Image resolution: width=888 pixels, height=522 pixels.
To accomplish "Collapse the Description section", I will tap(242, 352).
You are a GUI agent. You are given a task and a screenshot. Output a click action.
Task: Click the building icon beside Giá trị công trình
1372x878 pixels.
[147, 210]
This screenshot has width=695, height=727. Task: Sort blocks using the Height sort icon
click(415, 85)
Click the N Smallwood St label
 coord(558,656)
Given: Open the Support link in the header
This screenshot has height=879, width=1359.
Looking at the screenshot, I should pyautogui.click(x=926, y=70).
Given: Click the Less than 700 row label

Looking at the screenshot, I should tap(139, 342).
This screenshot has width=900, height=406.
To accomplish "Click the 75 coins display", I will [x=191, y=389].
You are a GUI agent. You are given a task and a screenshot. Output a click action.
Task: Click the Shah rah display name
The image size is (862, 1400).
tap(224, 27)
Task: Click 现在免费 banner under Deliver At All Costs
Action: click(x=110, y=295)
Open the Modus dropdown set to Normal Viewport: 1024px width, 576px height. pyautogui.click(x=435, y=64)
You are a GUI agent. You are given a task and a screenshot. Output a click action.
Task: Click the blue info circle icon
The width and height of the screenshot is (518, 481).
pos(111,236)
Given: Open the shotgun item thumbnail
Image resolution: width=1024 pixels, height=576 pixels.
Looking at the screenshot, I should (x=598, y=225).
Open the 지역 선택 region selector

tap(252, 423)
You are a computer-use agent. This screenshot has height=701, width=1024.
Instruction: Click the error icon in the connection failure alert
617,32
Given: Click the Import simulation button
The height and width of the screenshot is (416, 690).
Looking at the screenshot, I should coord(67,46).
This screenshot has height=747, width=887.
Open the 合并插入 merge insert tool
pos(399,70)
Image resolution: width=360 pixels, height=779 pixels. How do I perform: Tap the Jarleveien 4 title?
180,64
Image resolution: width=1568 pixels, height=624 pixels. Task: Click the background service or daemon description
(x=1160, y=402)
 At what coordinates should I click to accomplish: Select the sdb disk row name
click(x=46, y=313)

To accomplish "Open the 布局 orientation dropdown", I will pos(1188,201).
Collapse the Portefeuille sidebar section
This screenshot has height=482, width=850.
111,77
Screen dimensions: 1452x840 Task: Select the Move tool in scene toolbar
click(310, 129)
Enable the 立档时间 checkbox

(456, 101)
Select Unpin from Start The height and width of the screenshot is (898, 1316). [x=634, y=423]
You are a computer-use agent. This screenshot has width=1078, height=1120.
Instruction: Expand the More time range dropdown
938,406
================
Search the lines above for the string "will" and copy each line that has it.

» **SOLUTION**:
To accomplish "Collapse the Description section", I will tap(242, 352).
To accomplish "Click the 75 coins display", I will [x=191, y=389].
To accomplish "Open the 布局 orientation dropdown", I will pos(1188,201).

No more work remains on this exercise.